Personal information
- Full name: Armin Mujakic
- Date of birth: 7 March 1995 (age 31)
- Place of birth: Vienna, Austria
- Height: 1.89 m (6 ft 2 in)
- Positions: Attacking midfielder; striker;

Team information
- Current team: FCM Traiskirchen
- Number: 10

Youth career
- Rapid Wien

Senior career*
- Years: Team / Apps / (Gls)
- 2012–2018: Rapid Wien II / 73 / (22)
- 2015–2018: Rapid Wien / 5 / (0)
- 2018–2019: Atromitos / 17 / (1)
- 2019–2020: Lommel / 4 / (0)
- 2020: Chungnam Asan FC / 17 / (4)
- 2021-: FCM Traiskirchen / 0 / (0)

International career^{‡}
- 2010: Austria U16 / 1 / (0)
- 2015: Austria U20 / 1 / (0)

= Armin Mujakic =

Austrian footballer

Armin Mujakic (born 7 March 1995) is an Austrian football player who plays as an attacking midfielder or a striker for FCM Traiskirchen.

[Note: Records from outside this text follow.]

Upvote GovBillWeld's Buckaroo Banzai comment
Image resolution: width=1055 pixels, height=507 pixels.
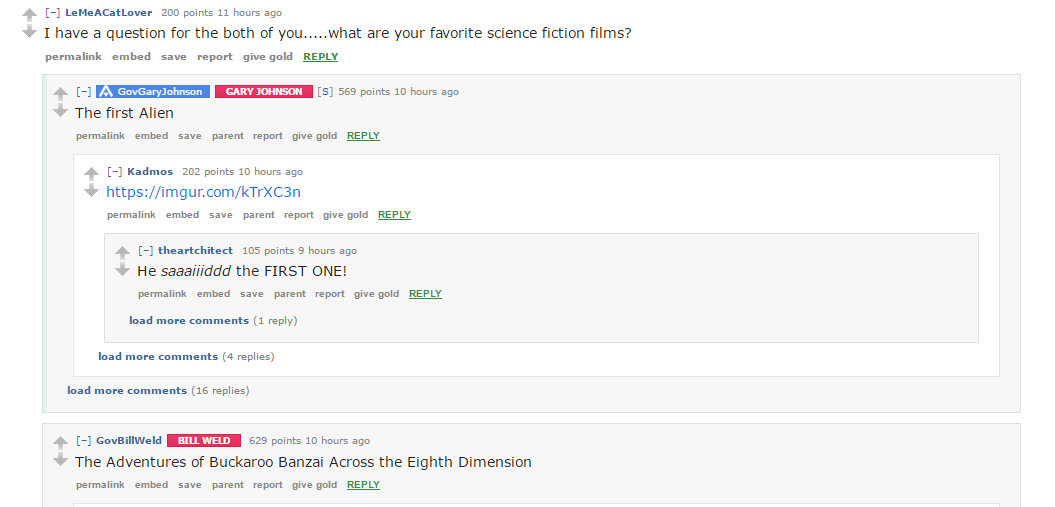(61, 442)
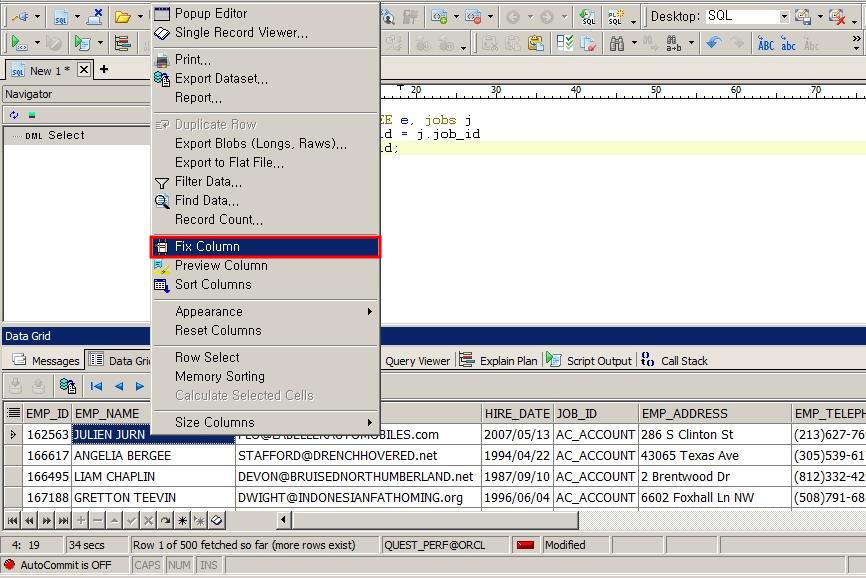Screen dimensions: 866x578
Task: Click the uppercase ABC conversion icon
Action: click(x=766, y=43)
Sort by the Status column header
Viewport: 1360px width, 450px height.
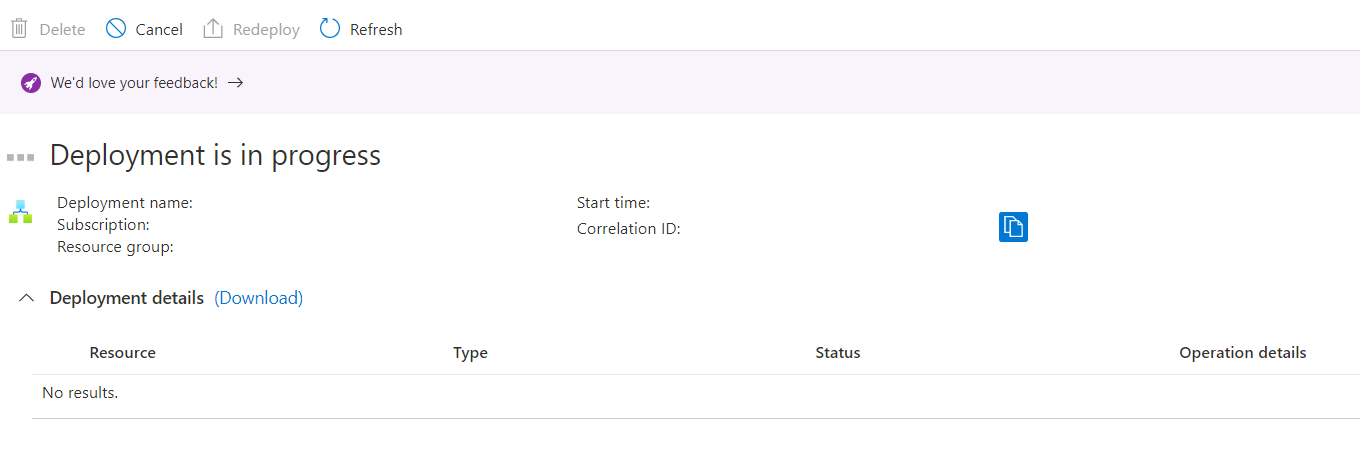pos(838,353)

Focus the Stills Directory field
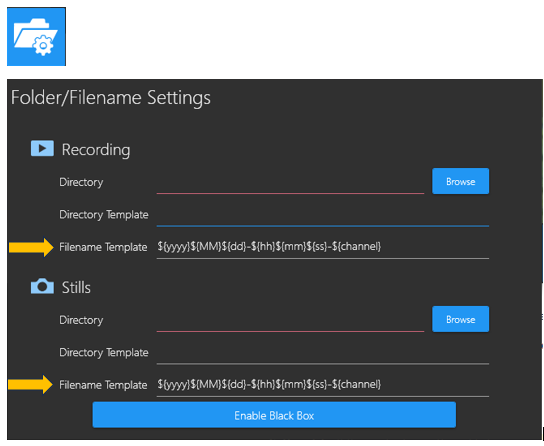tap(290, 321)
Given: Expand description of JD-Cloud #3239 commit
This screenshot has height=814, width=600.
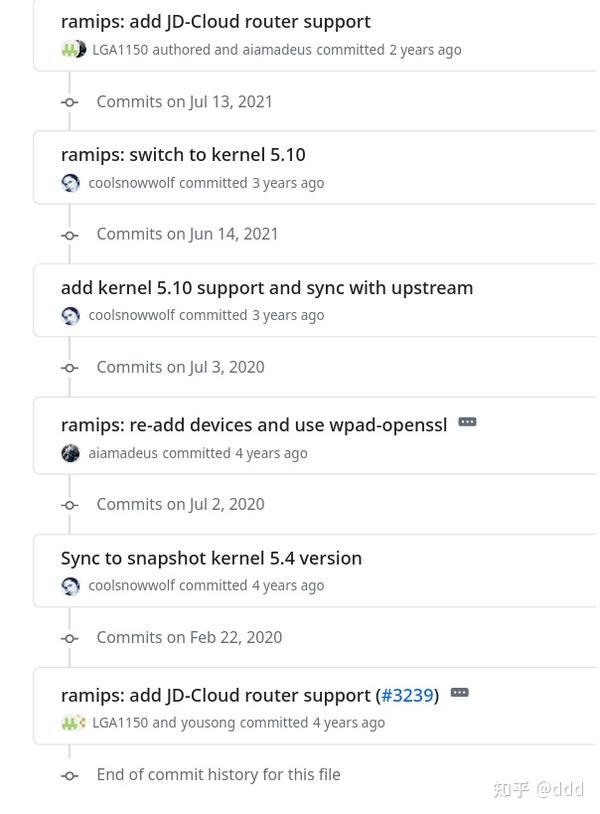Looking at the screenshot, I should click(459, 692).
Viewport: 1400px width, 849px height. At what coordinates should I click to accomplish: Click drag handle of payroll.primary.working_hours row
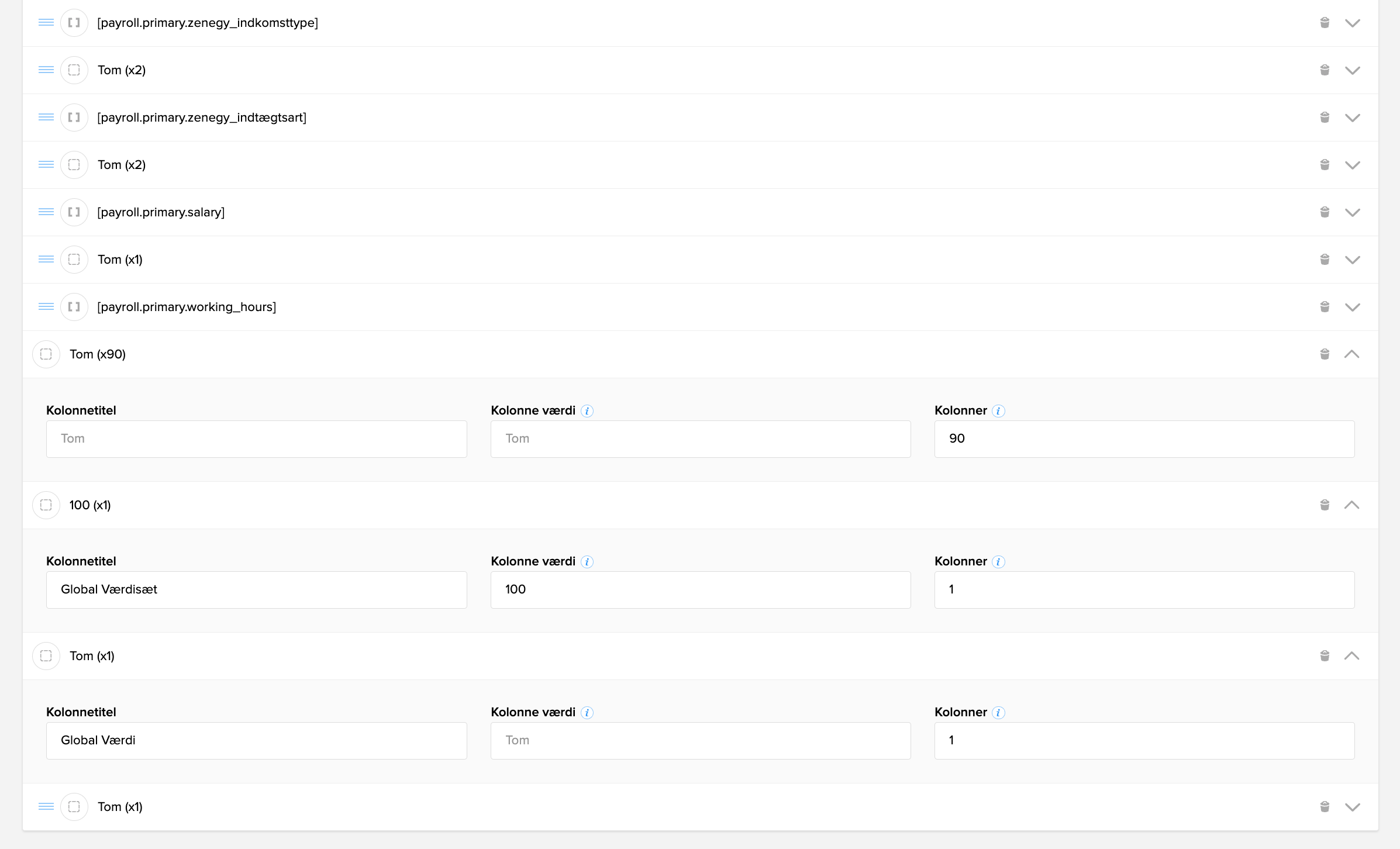[46, 307]

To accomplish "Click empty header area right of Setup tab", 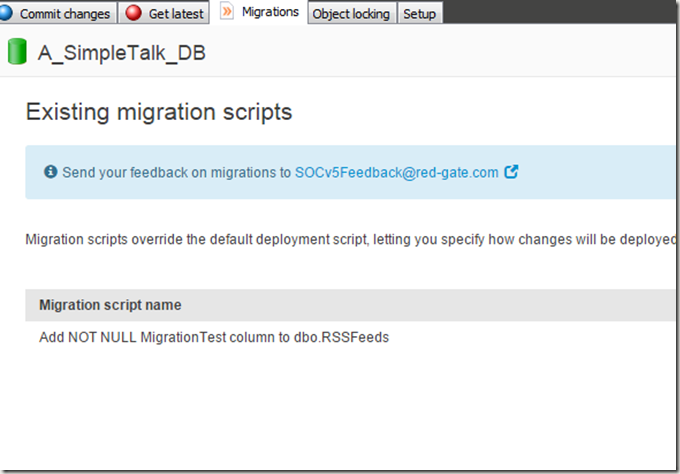I will pos(560,12).
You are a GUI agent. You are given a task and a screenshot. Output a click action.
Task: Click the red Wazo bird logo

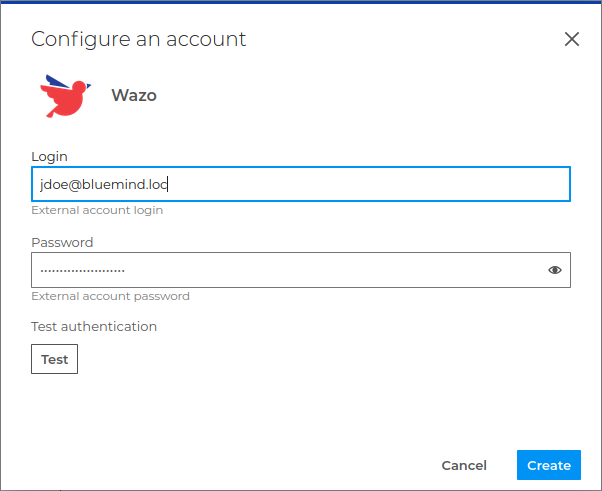click(x=66, y=97)
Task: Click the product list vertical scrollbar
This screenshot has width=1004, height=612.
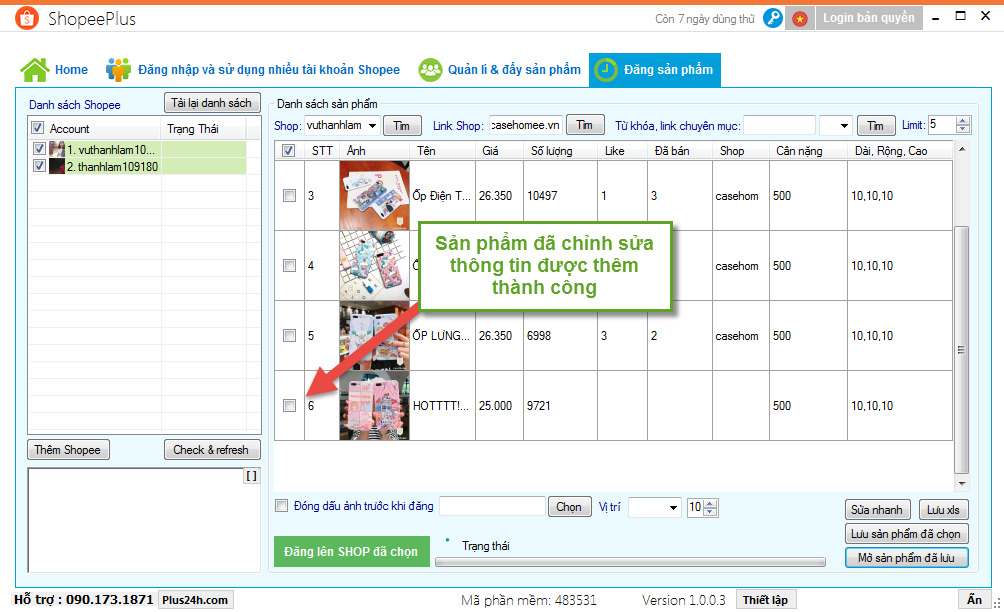Action: [962, 350]
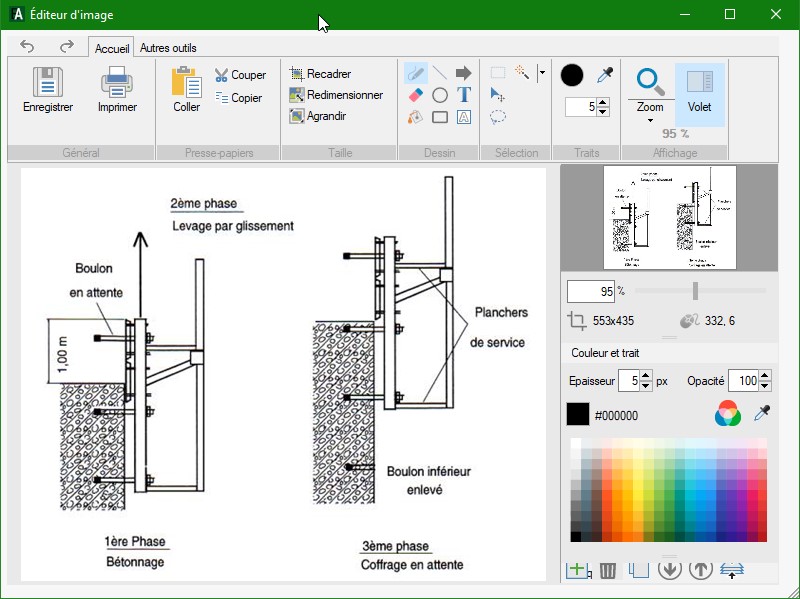Toggle the Volet side panel

click(700, 93)
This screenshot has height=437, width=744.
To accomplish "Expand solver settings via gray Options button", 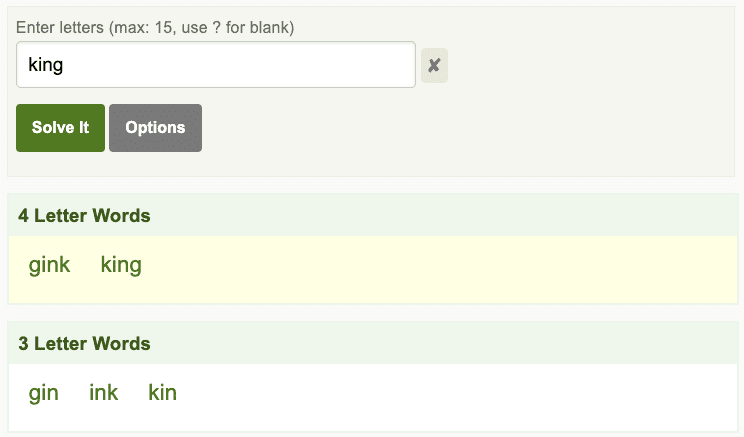I will 155,128.
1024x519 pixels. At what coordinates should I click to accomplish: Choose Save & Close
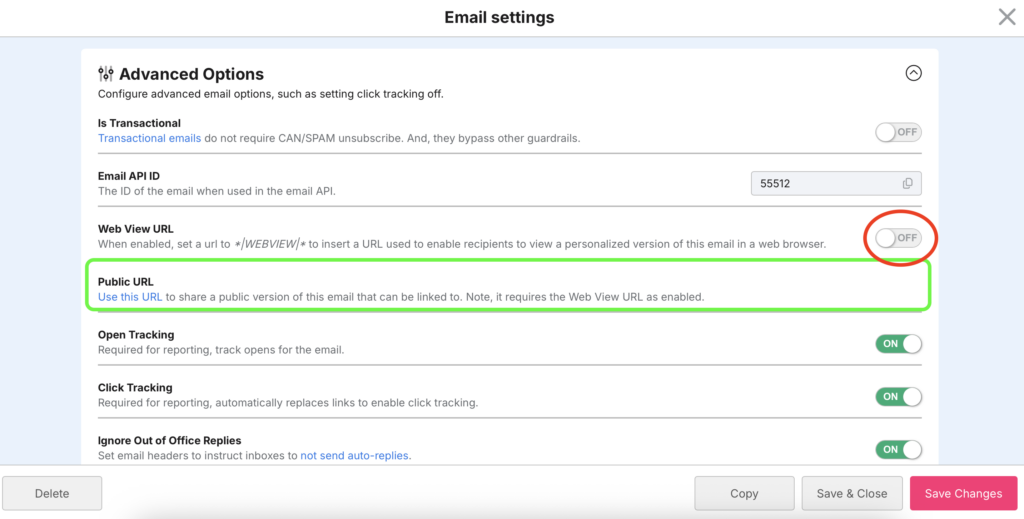(x=852, y=494)
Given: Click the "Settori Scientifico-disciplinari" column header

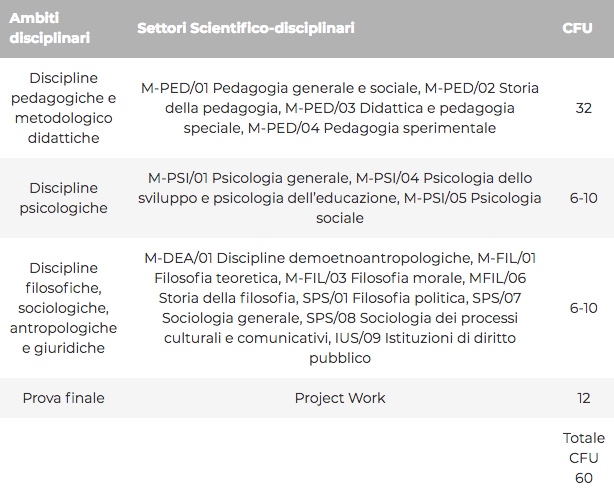Looking at the screenshot, I should pyautogui.click(x=245, y=28).
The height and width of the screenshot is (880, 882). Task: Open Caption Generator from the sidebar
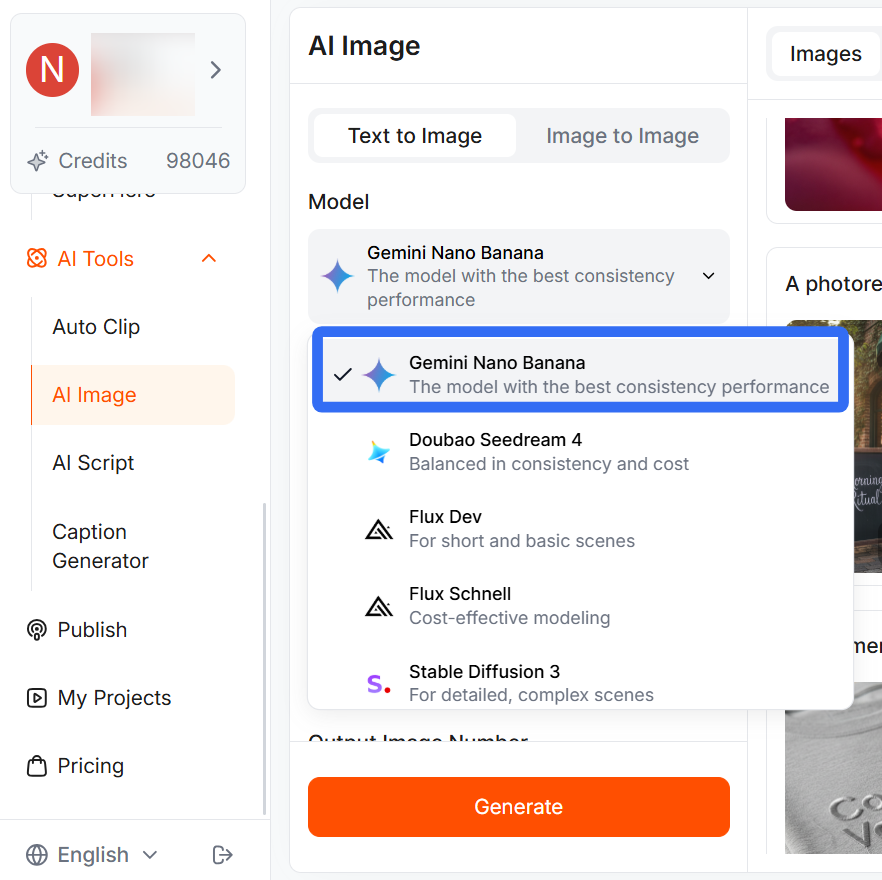point(100,546)
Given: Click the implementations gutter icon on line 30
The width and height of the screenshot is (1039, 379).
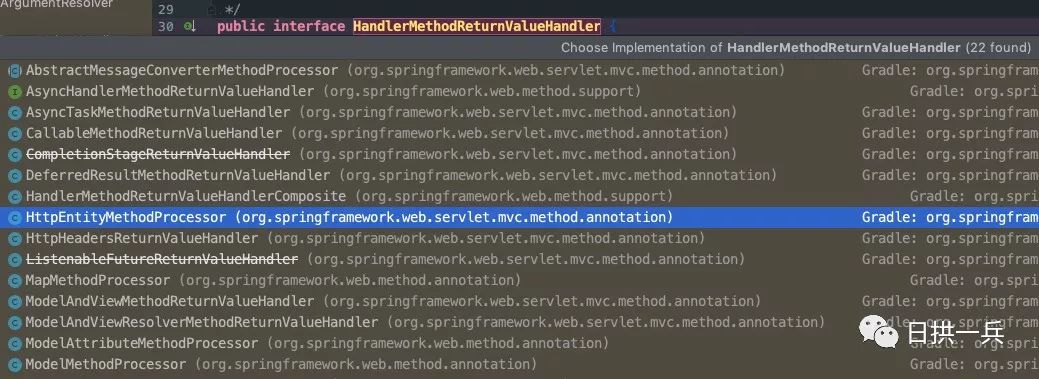Looking at the screenshot, I should 190,27.
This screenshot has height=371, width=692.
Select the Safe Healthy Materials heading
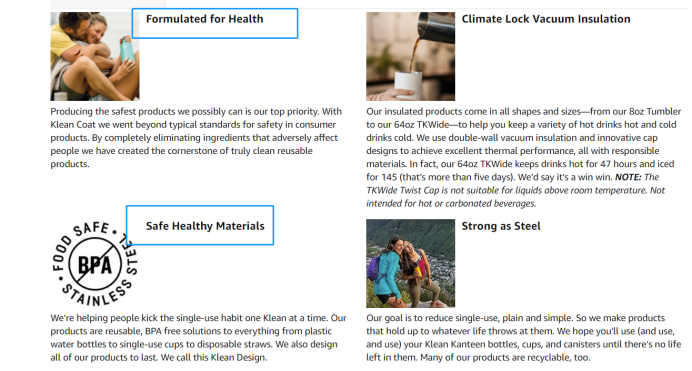point(205,226)
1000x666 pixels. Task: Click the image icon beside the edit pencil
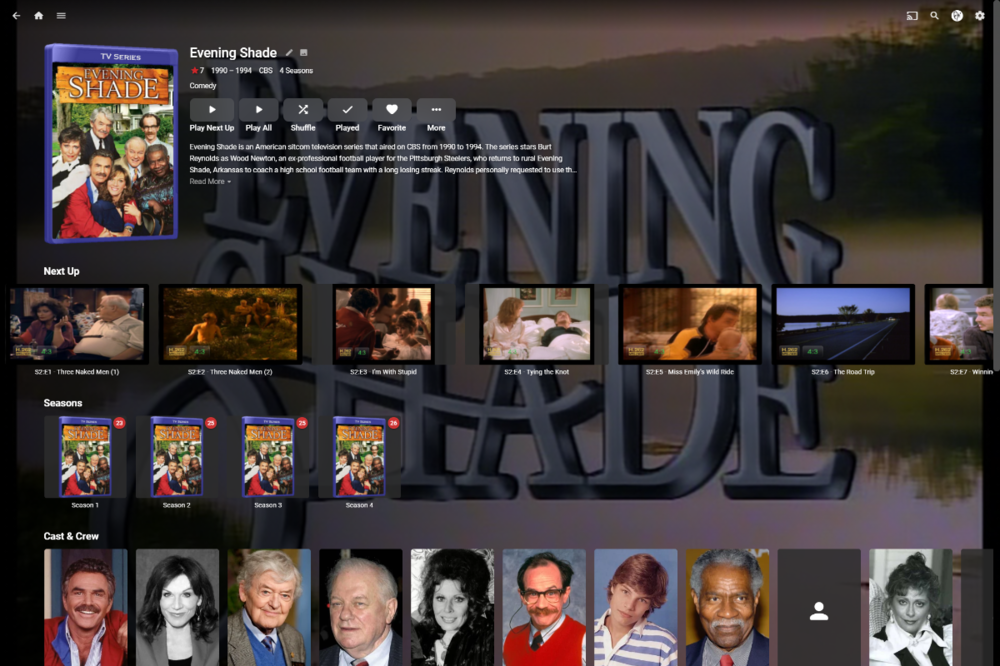(304, 53)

A product of Rapid Wien's academy, he debuted with the first team at 20 and stayed with the club for a total of six years, from 2012 to 2018.

Following brief spells in Greece, Belgium and South Korea (in this last case, he became the first foreign player signed by Chungnam Asan FC since its foundation), in 2021 he returned to Austria to play with FCM Traiskirchen, which was competing in the local third-tier.